Комиссар Кнышев взял к себе Долину, и Йозеф учился у него искусству сближаться с людьми, вызывать в них доверие к себе. Йозеф перезнакомился со всеми командирами рот и взводов, знал по имени большинство бойцов, но охотнее всего проводил время с кавалеристами, споря с Шамой и Петником о тактике наступательного боя.
— Ребята, — говорил Йозеф, — используйте против пики наган! В ближнем бою наган — лучшая тактика!
— Лучшая тактика — это, по-моему, смелость, тебе, как комиссару, следовало бы это знать, — насмешливо ответил ему однажды Петник. — И в этом ты Матея не обгонишь.
Ночью Сыхра окружил монастырь св. Иоанна под Усть-Каменной и на рассвете атаковал его. Вступительное слово произнесли пушки Вайнерта, затем вперед ринулся Ян Пулпан с первой стрелковой ротой. Войта Бартак с кавалеристами ворвался во двор через пролом в бревенчатой ограде. Казаки не успели даже вскочить на коней, а, если кто и оказался в седле, тех мгновенно сбили красные конники.
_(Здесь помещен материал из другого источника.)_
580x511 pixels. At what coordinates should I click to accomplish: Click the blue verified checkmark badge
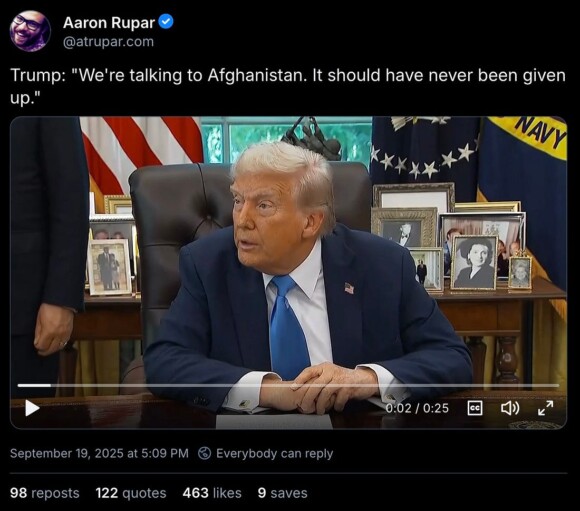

Матей Конядра убивал врагов хладнокровно. Так убил он и Петра Новикова, с которым недавно косил сено. В бою их кони столкнулись, поднялись на дыбы с таким диким ржанием, что хлопья пены повисли на удилах. Петр, выкатив ненавидящие глаза, второпях выстрелил, тотчас прогремел ответный выстрел Матея, и Петр свалился с седла. Вслед за этим пуля Матея настигла есаула Кириченко. Пленных не было — казаки не сдавались, только четырем удалось бог знает как вырваться, и они поскакали к станице.
— Конядра, Ганза, Петник, Шама — в погоню! — скомандовал Сыхра.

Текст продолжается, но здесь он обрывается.